┏━━

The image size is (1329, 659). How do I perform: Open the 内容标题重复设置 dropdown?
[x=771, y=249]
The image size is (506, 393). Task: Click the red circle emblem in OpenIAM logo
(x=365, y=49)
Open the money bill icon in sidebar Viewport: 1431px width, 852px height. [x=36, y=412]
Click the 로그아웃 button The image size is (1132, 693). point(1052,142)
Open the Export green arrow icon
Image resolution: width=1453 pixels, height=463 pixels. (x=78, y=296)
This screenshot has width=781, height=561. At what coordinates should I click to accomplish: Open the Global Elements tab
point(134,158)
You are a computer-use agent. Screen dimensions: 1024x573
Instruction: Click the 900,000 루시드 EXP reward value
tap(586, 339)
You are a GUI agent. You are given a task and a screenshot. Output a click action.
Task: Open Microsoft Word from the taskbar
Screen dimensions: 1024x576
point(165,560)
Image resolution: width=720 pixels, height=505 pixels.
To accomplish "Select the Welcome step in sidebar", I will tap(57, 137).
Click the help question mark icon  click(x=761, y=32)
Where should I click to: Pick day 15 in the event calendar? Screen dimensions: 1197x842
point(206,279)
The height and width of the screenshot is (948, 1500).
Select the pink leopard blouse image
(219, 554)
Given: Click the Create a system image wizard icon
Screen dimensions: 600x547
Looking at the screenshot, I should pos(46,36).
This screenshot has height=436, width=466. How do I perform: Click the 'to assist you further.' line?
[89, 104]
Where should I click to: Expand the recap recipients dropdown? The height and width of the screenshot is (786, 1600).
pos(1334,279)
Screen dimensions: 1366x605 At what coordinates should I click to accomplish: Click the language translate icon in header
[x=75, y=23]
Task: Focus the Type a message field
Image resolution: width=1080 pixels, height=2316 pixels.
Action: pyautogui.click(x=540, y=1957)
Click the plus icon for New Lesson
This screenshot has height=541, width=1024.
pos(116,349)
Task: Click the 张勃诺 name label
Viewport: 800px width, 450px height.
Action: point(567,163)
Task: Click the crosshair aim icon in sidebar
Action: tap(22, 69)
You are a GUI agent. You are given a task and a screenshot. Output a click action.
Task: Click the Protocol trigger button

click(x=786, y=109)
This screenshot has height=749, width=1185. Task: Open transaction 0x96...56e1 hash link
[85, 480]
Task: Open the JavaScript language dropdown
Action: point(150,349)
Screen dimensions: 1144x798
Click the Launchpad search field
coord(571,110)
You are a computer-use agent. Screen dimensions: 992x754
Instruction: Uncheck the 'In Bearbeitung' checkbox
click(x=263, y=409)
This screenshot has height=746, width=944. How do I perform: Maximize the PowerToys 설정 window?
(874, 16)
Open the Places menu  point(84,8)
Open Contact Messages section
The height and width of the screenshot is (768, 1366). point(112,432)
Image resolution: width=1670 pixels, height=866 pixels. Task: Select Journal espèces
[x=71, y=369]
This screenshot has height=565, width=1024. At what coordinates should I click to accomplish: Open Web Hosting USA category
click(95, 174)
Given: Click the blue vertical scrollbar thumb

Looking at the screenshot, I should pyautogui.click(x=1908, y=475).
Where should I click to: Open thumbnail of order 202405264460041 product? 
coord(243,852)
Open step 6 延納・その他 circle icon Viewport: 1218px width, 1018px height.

┗━━

- _Work to complete_: Tally the lines of the records that hold the word "agent" and output only the total.

- _Your response_: 4